### INFORMATION GIVEN ###

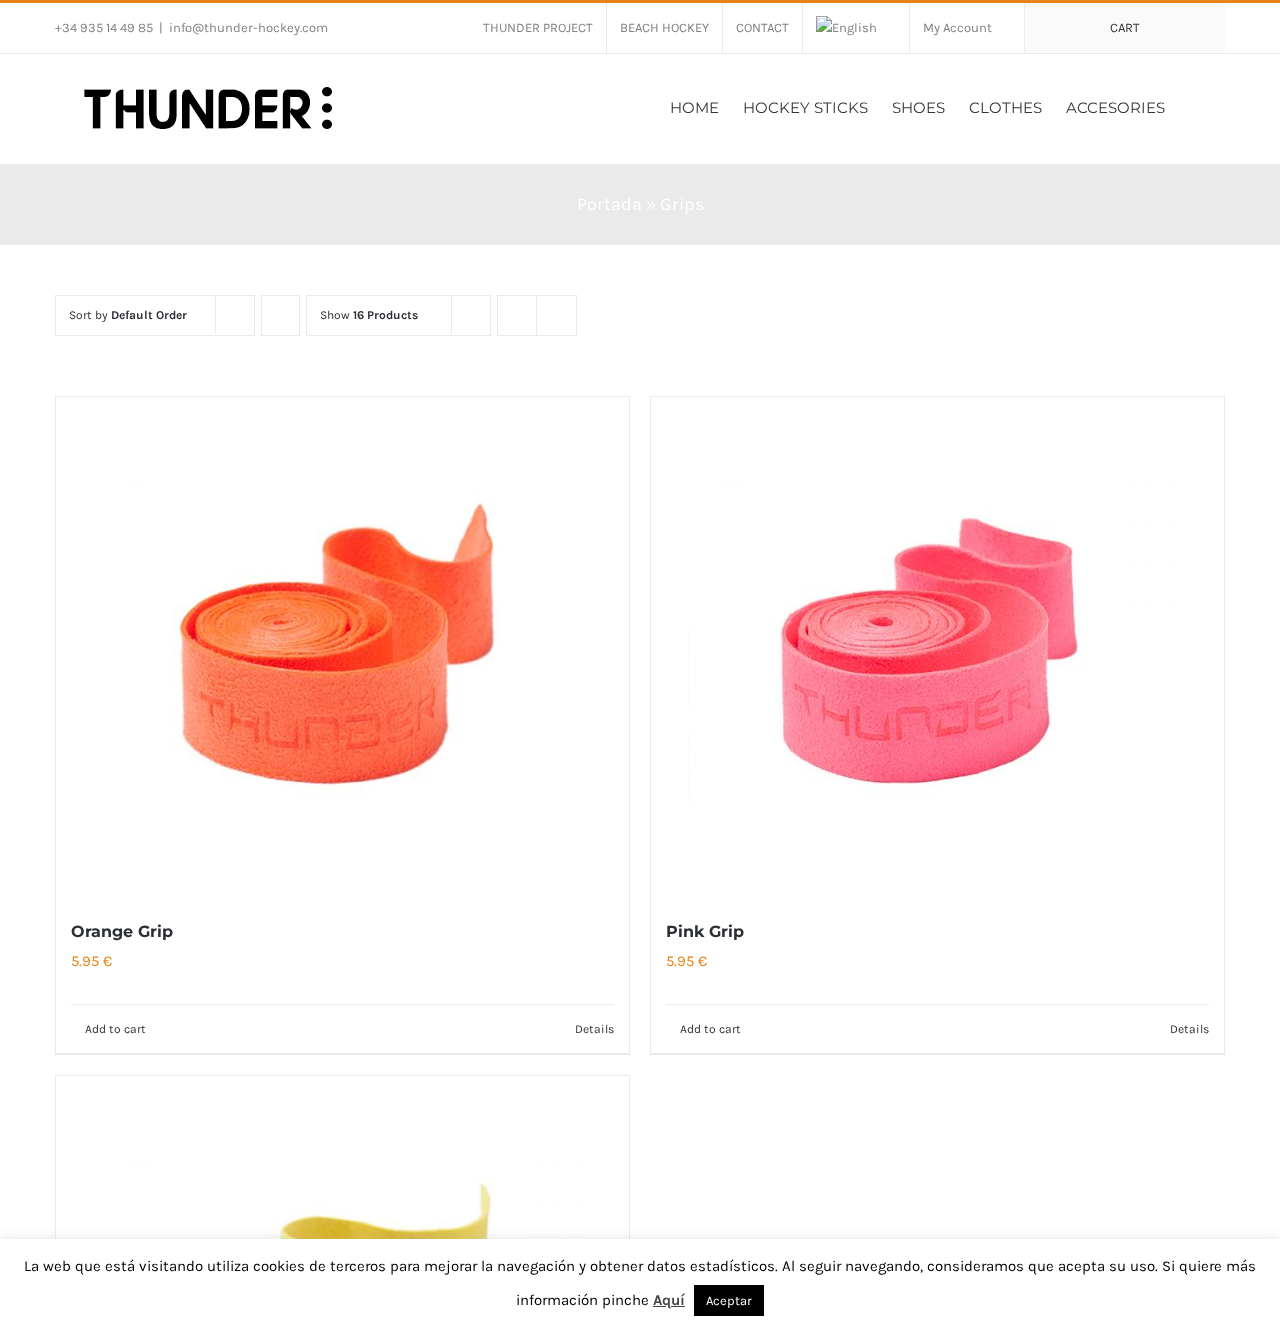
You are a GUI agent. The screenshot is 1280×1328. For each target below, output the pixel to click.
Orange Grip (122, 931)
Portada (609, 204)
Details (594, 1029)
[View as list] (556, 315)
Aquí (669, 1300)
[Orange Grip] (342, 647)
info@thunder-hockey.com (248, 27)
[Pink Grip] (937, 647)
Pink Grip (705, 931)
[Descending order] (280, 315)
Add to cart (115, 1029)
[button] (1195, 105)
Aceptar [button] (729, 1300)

###

**ACTIVITY:**
Give back every entry in full, exactly as written, with no picture included.

**EXERCISE ANSWER:**
You are a GUI agent. The screenshot is 1280×1328. For each target below, output the pixel to click.
Orange Grip (122, 931)
Portada (609, 204)
Details (594, 1029)
[View as list] (556, 315)
Aquí (669, 1300)
[Orange Grip] (342, 647)
info@thunder-hockey.com (248, 27)
[Pink Grip] (937, 647)
Pink Grip (705, 931)
[Descending order] (280, 315)
Add to cart (115, 1029)
[button] (1195, 105)
Aceptar [button] (729, 1300)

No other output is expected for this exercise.